From: Minchan Kim <minchan@kernel.org>
To: John Hubbard <jhubbard@nvidia.com>
Cc: Yu Zhao <yuzhao@google.com>,
Mauricio Faria de Oliveira <mfo@canonical.com>,
Andrew Morton <akpm@linux-foundation.org>,
linux-mm@kvack.org, linux-block@vger.kernel.org,
Huang Ying <ying.huang@intel.com>,
Miaohe Lin <linmiaohe@huawei.com>, Yang Shi <shy828301@gmail.com>
Subject: Re: [PATCH v2] mm: fix race between MADV_FREE reclaim and blkdev direct IO read
Date: Tue, 11 Jan 2022 12:20:13 -0800 [thread overview]
Message-ID: <Yd3mfROPwP72QPt3@google.com> (raw)
In-Reply-To: <e75c8f37-782f-f4d4-b197-8fda18090b42@nvidia.com>
On Tue, Jan 11, 2022 at 11:29:36AM -0800, John Hubbard wrote:
> On 1/11/22 10:54, Minchan Kim wrote:
> ...
> > Hi Yu,
> >
> > I think you're correct. I think we don't like memory barrier
> > there in page_dup_rmap. Then, how about make gup_fast is aware
> > of FOLL_TOUCH?
> >
> > FOLL_TOUCH means it's going to write something so the page
>
> Actually, my understanding of FOLL_TOUCH is that it does *not* mean that
> data will be written to the page. That is what FOLL_WRITE is for.
> FOLL_TOUCH means: update the "accessed" metadata, without actually
> writing to the memory that the page represents.
Exactly. I should have mentioned the FOLL_TOUCH with FOLL_WRITE.
What I wanted to hit with FOLL_TOUCH was
follow_page_pte:
if (flags & FOLL_TOUCH) {
if ((flags & FOLL_WRITE) &&
!pte_dirty(pte) && !PageDirty(page))
set_page_dirty(page);
mark_page_accessed(page);
}
>
>
> > should be dirty. Currently, get_user_pages works like that.

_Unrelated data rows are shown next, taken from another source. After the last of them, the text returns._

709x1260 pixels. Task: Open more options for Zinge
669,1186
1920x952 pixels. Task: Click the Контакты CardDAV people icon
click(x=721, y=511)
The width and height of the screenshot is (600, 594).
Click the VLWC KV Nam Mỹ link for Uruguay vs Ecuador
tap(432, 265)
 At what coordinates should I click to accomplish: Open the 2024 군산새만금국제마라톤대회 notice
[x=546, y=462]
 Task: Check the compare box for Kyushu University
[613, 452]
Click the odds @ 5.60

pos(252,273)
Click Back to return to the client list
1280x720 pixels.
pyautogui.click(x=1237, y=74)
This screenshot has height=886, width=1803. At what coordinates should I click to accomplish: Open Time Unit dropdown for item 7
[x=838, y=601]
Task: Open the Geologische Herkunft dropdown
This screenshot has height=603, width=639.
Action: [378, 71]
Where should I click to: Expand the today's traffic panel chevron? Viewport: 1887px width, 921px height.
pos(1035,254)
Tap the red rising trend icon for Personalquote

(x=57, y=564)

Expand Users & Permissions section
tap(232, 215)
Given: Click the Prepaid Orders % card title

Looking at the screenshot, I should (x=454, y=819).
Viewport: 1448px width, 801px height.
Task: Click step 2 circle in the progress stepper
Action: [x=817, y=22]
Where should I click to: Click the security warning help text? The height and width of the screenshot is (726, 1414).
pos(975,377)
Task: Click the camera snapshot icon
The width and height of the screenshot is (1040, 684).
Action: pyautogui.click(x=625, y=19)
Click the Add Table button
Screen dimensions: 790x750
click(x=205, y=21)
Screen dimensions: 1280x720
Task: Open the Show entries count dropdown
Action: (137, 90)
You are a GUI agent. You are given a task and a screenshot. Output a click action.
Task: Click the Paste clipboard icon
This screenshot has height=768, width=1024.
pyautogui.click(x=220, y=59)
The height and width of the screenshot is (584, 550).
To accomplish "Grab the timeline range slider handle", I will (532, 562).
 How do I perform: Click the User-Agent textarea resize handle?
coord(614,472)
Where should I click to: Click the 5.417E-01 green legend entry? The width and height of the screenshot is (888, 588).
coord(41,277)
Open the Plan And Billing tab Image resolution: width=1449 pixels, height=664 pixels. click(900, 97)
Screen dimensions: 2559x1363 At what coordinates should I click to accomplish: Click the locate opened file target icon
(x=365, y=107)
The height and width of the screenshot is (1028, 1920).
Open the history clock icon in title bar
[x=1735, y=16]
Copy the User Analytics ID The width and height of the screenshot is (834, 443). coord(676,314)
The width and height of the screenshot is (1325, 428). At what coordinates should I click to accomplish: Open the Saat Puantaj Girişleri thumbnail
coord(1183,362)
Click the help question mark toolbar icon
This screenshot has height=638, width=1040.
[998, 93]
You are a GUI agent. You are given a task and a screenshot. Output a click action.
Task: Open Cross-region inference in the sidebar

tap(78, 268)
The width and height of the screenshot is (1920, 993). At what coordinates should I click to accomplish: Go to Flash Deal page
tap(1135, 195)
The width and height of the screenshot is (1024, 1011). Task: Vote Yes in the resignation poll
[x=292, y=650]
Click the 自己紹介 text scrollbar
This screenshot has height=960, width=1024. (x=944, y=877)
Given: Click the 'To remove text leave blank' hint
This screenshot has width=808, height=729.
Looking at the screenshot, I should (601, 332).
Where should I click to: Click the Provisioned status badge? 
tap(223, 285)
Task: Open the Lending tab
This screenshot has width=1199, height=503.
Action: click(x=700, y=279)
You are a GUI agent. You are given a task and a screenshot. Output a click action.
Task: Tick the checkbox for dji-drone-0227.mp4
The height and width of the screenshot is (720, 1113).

> > Howver, problem is get_user_pages_fast since it looks like
> > that lockless_pages_from_mm doesn't support FOLL_TOUCH.
> >
> > So the idea is if param in internal_get_user_pages_fast
> > includes FOLL_TOUCH, gup_{pmd,pte}_range try to make the
> > page dirty under trylock_page(If the lock fails, it goes
>
> Marking a page dirty solely because FOLL_TOUCH is specified would
> be an API-level mistake. That's why it isn't "supported". Or at least,
> that's how I'm reading things.
>
> Hope that helps!
>
> > slow path with __gup_longterm_unlocked and set_dirty_pages
> > for them).
> >
> > This approach would solve other cases where map userspace
> > pages into kernel space and then write. Since the write
> > didn't go through with the process's page table, we will
> > lose the dirty bit in the page table of the process and
> > it turns out same problem. That's why I'd like to approach
> > this.
> >
> > If it doesn't work, the other option to fix this specific
> > case is can't we make pages dirty in advance in DIO read-case?
> >
> > When I look at DIO code, it's already doing in async case.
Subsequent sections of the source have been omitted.